Single by Willie Mabon
- B-side: "Lucinda"
- Released: 1955
- Recorded: Chicago, 1955
- Genre: Rhythm and blues
- Length: 3:01
- Label: Chess
- Songwriter: Willie Dixon
- Producers: Leonard Chess; Phil Chess;

Willie Mabon singles chronology
| "Come On, Baby" (1955) | "The Seventh Son" (1955) | "Knock on Wood" (1956) |

= The Seventh Son =

1955 song written by Willie Dixon

"The Seventh Son" (also listed as "Seventh Son") is a rhythm and blues song written by Willie Dixon. The title refers to the seventh son of a seventh son of folklore, which Dixon referenced previously in his "Hoochie Coochie Man". The lyrics include:

Now everybody's talkin' about the seventh son
But in the whole round world, there is only one
I'm the one, yes, I'm the one
I'm the one they call the seventh son

In 1955, Willie Mabon was the first to record it. The jazz pianist and singer Mose Allison released it as a single in 1959 and on an album in 1964, calling it one of his "featured numbers". Johnny Rivers recorded the song as the lead track for his album Meanwhile Back at the Whisky à Go Go in 1965. Also released as a single, "The Seventh Son" was one of Rivers' most popular singles.

== Willie Mabon song ==
In his autobiography, Dixon described writing several tunes for Mabon, including "The Seventh Son". He noted that Mabon stuck to his arrangement, unlike others who recorded the song, and commented on its background:

The Seventh Son is kind of a historical idea. In New Orleans and Algiers, Louisiana, they have these people calling themselves born for good luck because they're the seventh sister or seventh brother or the seventh child. The world has made a pattern out of this seven as a lucky number. Most people think the seventh child has the extra wisdom and knowledge to influence other people.

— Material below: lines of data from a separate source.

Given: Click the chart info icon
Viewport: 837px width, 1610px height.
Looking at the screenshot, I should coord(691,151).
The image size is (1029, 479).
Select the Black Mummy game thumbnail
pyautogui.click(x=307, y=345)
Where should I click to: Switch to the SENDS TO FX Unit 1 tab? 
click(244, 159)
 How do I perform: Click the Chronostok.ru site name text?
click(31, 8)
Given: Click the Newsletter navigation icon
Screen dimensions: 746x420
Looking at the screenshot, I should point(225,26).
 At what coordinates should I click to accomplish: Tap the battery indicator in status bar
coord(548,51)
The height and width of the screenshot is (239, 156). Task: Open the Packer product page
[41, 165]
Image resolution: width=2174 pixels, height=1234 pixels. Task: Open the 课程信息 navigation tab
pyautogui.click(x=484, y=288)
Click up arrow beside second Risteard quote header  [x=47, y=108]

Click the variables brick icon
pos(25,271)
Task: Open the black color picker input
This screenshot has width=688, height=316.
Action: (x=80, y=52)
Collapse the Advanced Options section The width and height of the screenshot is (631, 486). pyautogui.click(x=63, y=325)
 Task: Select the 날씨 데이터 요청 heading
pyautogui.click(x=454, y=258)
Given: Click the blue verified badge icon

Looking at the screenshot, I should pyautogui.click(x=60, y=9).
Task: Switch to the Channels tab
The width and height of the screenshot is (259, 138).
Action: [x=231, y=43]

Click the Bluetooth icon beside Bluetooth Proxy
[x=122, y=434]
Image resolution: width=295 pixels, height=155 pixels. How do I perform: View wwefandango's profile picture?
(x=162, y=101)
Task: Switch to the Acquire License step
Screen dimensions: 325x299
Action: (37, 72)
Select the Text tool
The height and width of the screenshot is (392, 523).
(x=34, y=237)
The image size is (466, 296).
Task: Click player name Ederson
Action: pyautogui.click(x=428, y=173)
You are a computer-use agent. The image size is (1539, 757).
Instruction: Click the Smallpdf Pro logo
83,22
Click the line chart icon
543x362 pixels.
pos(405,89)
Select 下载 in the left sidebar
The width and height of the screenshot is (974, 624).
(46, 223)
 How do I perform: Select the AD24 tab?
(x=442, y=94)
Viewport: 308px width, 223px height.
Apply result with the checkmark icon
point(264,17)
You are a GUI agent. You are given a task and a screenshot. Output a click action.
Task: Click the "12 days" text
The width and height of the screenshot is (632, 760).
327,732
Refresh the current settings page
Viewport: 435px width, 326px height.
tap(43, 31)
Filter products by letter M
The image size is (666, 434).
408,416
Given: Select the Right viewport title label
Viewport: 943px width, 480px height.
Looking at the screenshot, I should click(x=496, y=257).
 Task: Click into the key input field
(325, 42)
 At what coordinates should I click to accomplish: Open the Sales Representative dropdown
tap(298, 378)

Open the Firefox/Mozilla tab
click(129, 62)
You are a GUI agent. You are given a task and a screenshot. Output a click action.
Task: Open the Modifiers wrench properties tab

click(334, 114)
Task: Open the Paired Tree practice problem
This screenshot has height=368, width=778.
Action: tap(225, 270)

Chess Records released the song as a single with "Lucinda" as the B-side, however, it did not reach the record charts.

== Johnny Rivers rendition ==

In the early 1960s, Johnny Rivers recorded several albums at the Whisky a Go Go, a popular music venue in West Hollywood, California. "The Seventh Son" was included as the opening track on Rivers' 1965 release Meanwhile Back at the Whisky à Go Go. In an AllMusic album review, Bruce Eder noted, "[On] the opening track, 'Seventh Son' – Rivers takes an approach that manages to intersect with swamp rock, white soul, and garage punk, all neatly wrapped up in three minutes so potent that it shot to the Top Ten on the Billboard Hot 100." The single version peaked at number seven on July 2, 1965, and topped RPM magazine's Top Singles chart.